I can understand why nobody commented on the monitor question (I've now got a KVM by the way), but I was most disappointed to only recieve feedback from two people for my request for book suggestions, both saying they don't use books. If anyone else has any ideas, please leave a comment.

Anyway, on to the e-mail. Until this week, I have been using fetchmail to download my e-mails, and then feed them in to Exim. It all worked quite well, although the cpu usage had a constant average of around 10%, and this week, fetchmail started terminating itself when things got busy, ie every few minutes.

So, I replaced fetchmail with getmail (thank you Andrew) - much better. Rather than delivering to an MTA, it delivers to a MDA; no SMTP madness, it just pipes the e-mail into a new process. For my MDA, I nearly went with Postfix, but in the end chose maildrop because the internet told me to.

Maildrop filters use regular expressions, so my 200+ rule whitelist was going to look very messy. I therefore wrote a small wrapper script that pulls all the rules from a nice simple text file, creates a filter file, tests it, and if all is well it swaps it for the live one. At some point I'll put on a web front end, and I'll be well away.

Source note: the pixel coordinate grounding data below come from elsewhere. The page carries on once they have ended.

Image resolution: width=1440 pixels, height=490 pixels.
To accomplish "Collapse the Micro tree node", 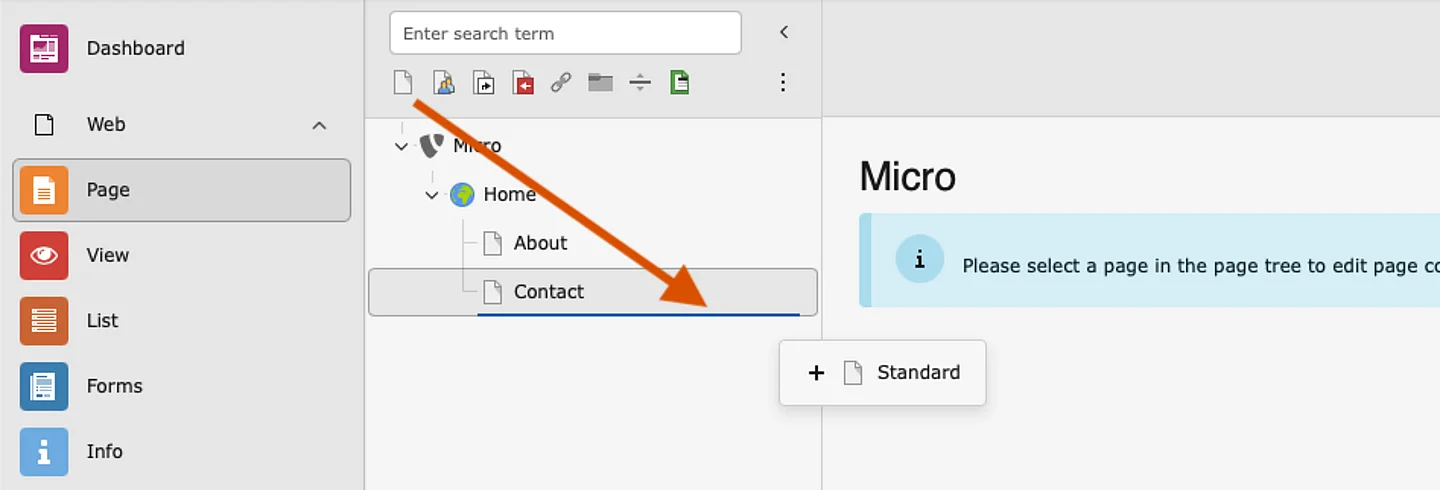I will pos(401,146).
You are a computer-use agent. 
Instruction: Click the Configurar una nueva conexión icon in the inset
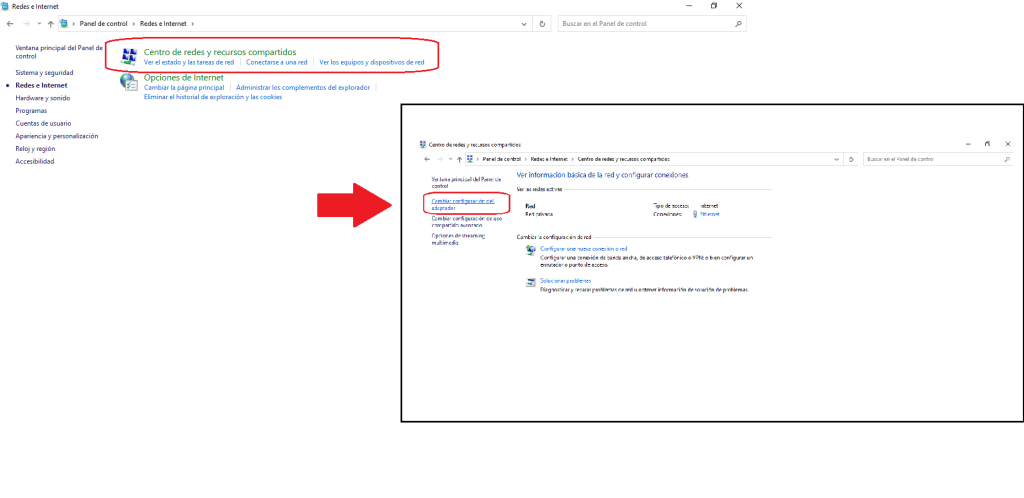[531, 250]
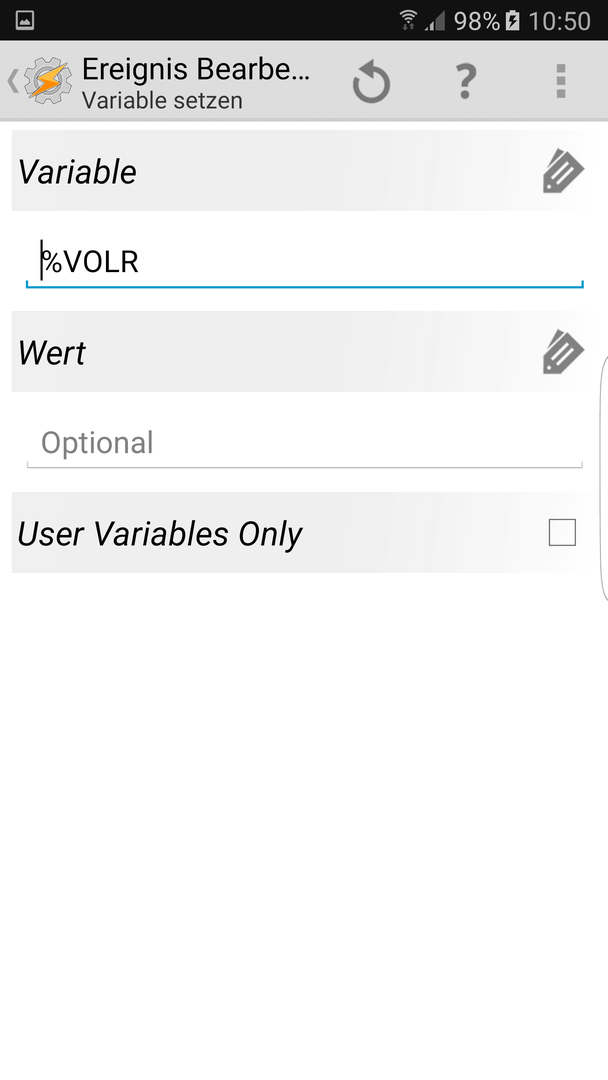This screenshot has height=1080, width=608.
Task: Tap the edge panel handle on right side
Action: point(604,479)
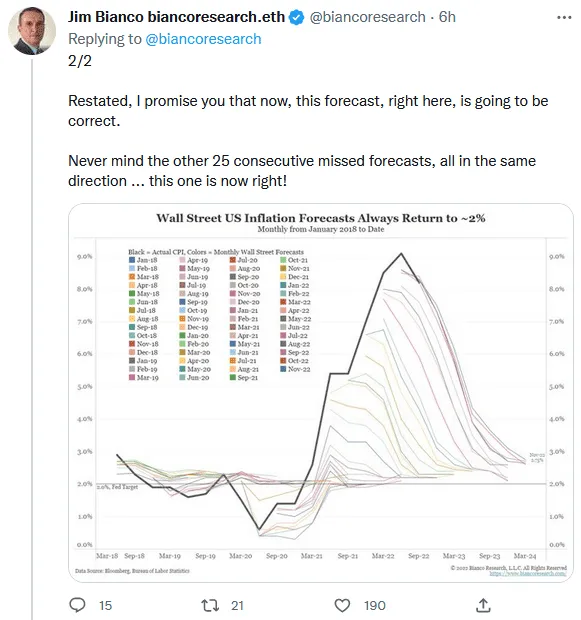The height and width of the screenshot is (620, 581).
Task: Open the @biancoresearch handle beside name
Action: point(367,17)
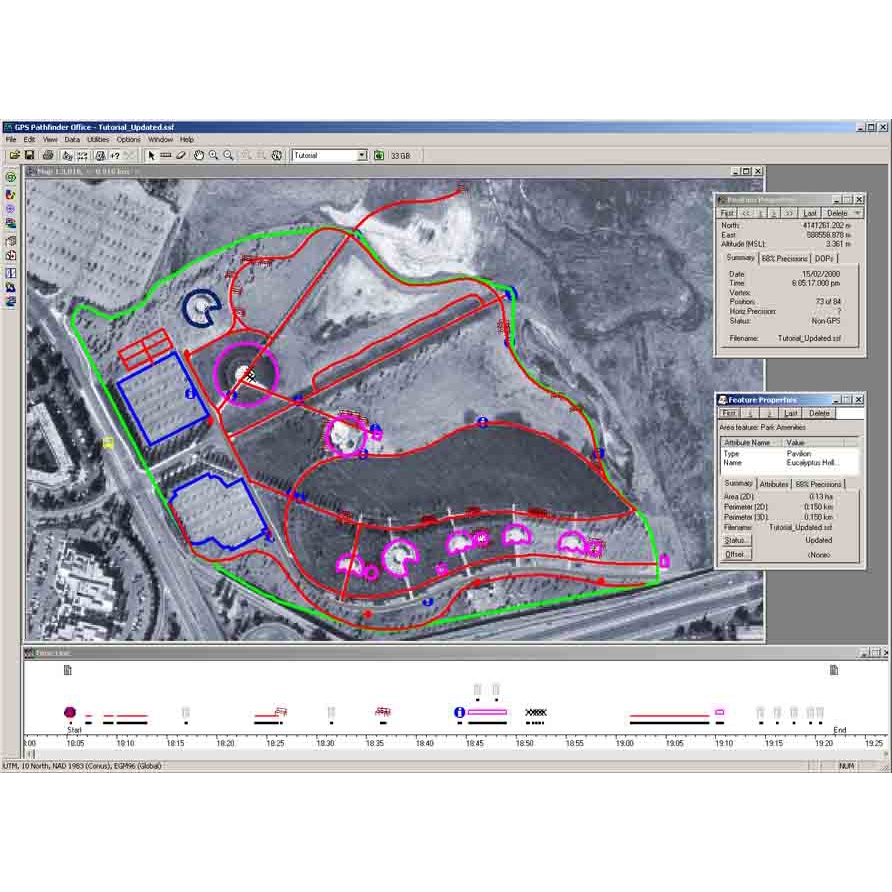Screen dimensions: 892x892
Task: Open the Data menu
Action: [x=72, y=140]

The internet seems to be missing one key fact about maildrop - how to test the syntax of the filter file, without trying to deliver mail. Simple answer:

maildrop .mailfilter.tmp < /dev/null

where .mailfilter.tmp is the filter you want to test. If there is an error, there will be output on STDERR.

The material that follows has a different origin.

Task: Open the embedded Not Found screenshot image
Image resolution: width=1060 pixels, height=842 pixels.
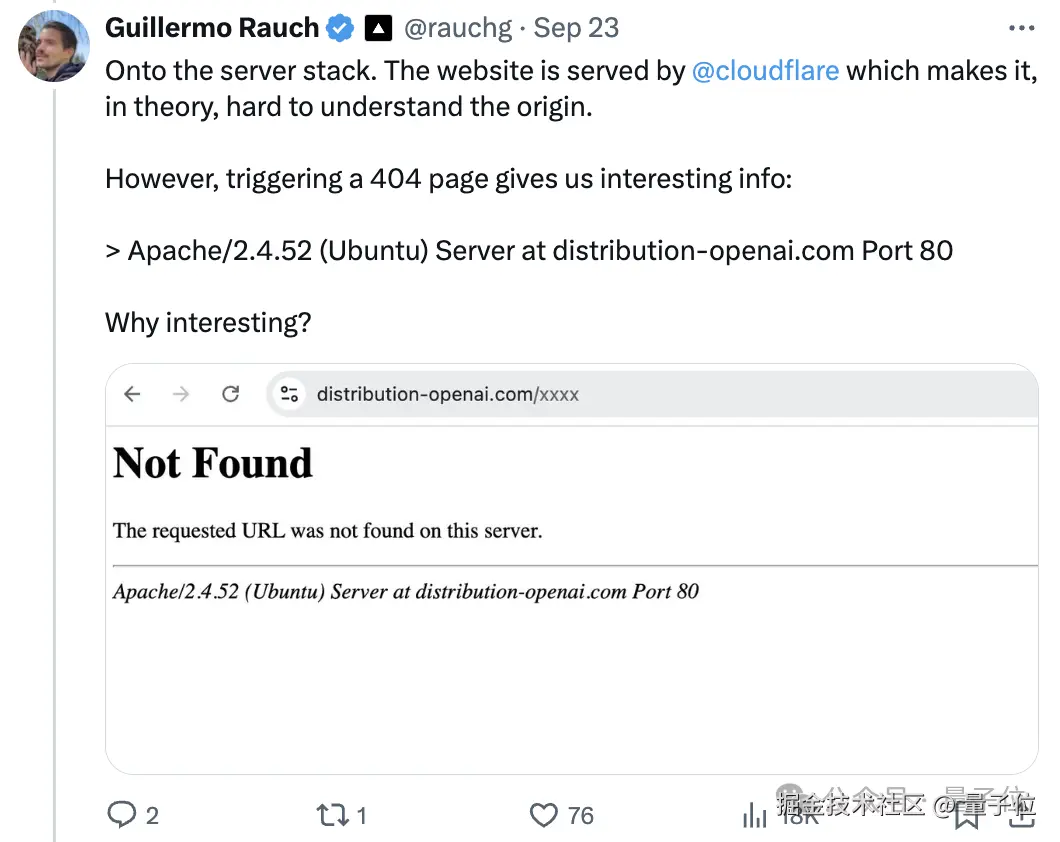Action: tap(572, 569)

I'm still not convinced by the getmail/maildrop combination; getmail is run from a cron job rather than a daemon, and maildrop is run once for every e-mail. That's going to be over 26,000 program loads a day, which seems a bit unnecessary when a daemon could run once, so I might look at writing an integrated solution at some point. Not just yet though - this seems to be working very well, and cpu usage is at a steady 0%! Sounds good enough to me.

I have been making copious amounts of notes on linux for the past few years, and at some point I will put up an bunch of hints, howtos and support scripts. But that will have to wait for some free time :)

Comments

Hurry up and add an RSS feed so I can stop having to remember to check your site!

Laura

Richard, your blog is almost as interesting as Simon's!

I'm convinced it will be better when I get categories in here - friends can see what I'm up to in life, tech friends can see what tech stuff I'm doing, and nobody will have to read my rambles about my work any more :)

Procmail isn't as good as maildrop! ;)

DavidH

And to think you once said something about linux being some unmentionable appendage of some unlikeable creature.